Instantiating a DataContext
After you've created a Data Context, you'll
likely start future work by instantiating a
DataContext
in Python. For example:
context = gx.get_context()
Alternatively, you can use the
context_root_dir
parameter if you want to
specify a specific directory
If you’re using GX Cloud, you set up the cloud
environment variables before calling
get_context
.
Untyped inputs
The code standards for GX strive for strongly typed inputs. However, the Data Context's convenience functions are a noted exception to this standard. For example, to get a Batch with typed input, you run the following code:
from great_expectations.core.batch import BatchRequest, RuntimeBatchRequest
batch = context.get_batch_list(batch_request=batch_request)[0]
If you prefer untyped inputs, you run code similar to the following examples:
data_asset_name = "<your_data_asset_name>"
context.get_batch_list(
datasource_name="taxi_datasource",
data_connector_name="default_inferred_data_connector_name",
data_asset_name=data_asset_name,
)
In the example code, the
get_batch()
method is responsible for
inferring your intended types, and passing it through
to the correct internal methods.
This distinction between untyped and typed inputs
reflects an important architectural decision within
the GX codebase. Internal workflows are strongly
typed, but exceptions are allowed for a handful of
convenience methods on the DataContext
.
Stronger type-checking allows the building of cleaner code, with stronger guarantees and a better understanding of error states. It also allows GX to take advantage of tools such as static type checkers, cyclometric complexity analysis, and so on.

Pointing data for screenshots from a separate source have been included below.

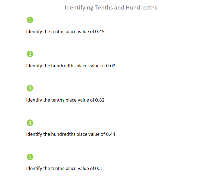Click the question about 0.44
Viewport: 221px width, 189px height.
point(71,134)
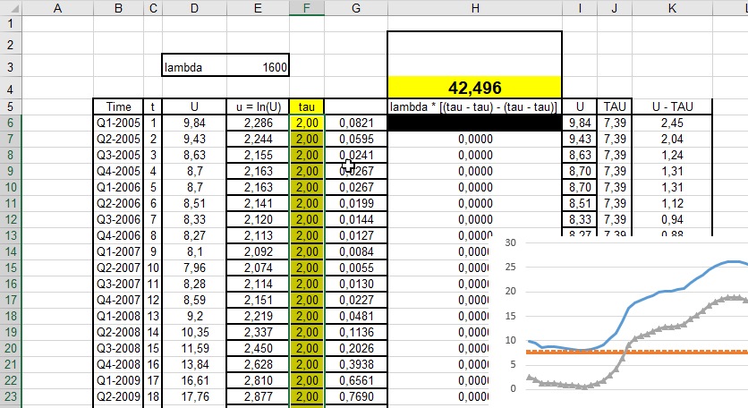Select column H header
The height and width of the screenshot is (408, 748).
[474, 9]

Requiring typed inputs can make getting started with
GX challenging. For example, the first method shown in
the previous code examples can be intimidating if you
don't know what a BatchRequest
is.
It also requires you to know that a Batch Request is
imported from
great_expectations.core.batch
. Allowing
untyped inputs makes it possible to get started with
GX much more quickly. However, there is always a risk
is that untyped inputs will lead to confusion. To
reduce or eliminate the risk, GX uses these
guidleines:
-
Type inference is conservative. If inferring types require guessing, the method returns an error.
-
Informative errors are provided to help you determine an alternative input that does not require guessing to infer.